Busy as I have been writing a new unit for the OCA, planning the logistics of a winter commission, mountaineering and breaking a toe, I had completely forgotten about the results of the photography show I entered back in June. A panel of experts that included Gerry Badger and Simon Roberts awarded Best in Show in the Foto8 Summershow 2012 to the above photograph by Titus Simoens.
Phil Coombes, Picture Editor of BBC Online and also a member of the judging panel explained why Simoens’ image stuck with him:
“The photographer has managed to capture the vulnerability and the contrast between what is going on in the frame and what is happening outside of it.”
We don’t really know what’s happening outside the frame but the cropped torso and leg of whoever is sitting on the top bunk gives a hint of something that we tend to forget when we look at photographs: that there is more happening outside the frame.
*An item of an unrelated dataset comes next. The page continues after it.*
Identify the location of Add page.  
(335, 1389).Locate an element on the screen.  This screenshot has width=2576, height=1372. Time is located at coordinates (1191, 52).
The thing is, in the case of this winning photograph, we don’t really know what’s happening inside the frame either.
It is that ambiguity, that enigmatic, almost cryptic quality of Titus Simoens’ photograph that gives it enormous conceptual strength.
No, we don’t know what on earth is going on in the image. The photographer invites us to speculate about what is happening in the photograph and what he may have intended to tell us. We know that photographs are polysemic, that they can be read in many ways because their meaning is inherently undetermined. After all, they are only tiny fragments taken out of the rich continuum of events of life.
The fragment that titus Simoens isolated for me – because this is my own reading of the image, disturbs me, although not in a in-your-face, graphic way. The waxy edges of the bunk bed frame and the chipped handrail paint speak of many hands having clambered to the top bunk, of many legs hanging down, purposeless, clad in shiny standard-issue black leather boots like the ones on the top-right corner. The pale blue bed covers, tightly fitted, denote a certain sense of imposed order and discipline. It all speaks of institutional accommodation.
Then there is the teddy duck, looking as sad as the child on the left, whose body language he mirrors. He seems resigned to having a..what? a meaningless life, a regimented life? I’m talking about the duck. Or the child. I’m speculating anyway…
I told you this photograph disturbed me.
159 images were selected for 2012 edition of the Foto8 Summershow. The slide show on the Foto8 website proves how difficult it must have been for the panel of judges to make a decision on the Best in Show. This year’s selected entries, on display until 18th August, show a bewildering variety of visual and conceptual styles, all of them tucked under the umbrella of documentary.
And just in case you wonder, I’m not in the slightest disappointed about not being the Best in Show. In a true Olympic spirit, the most important thing is not to win, but to take part.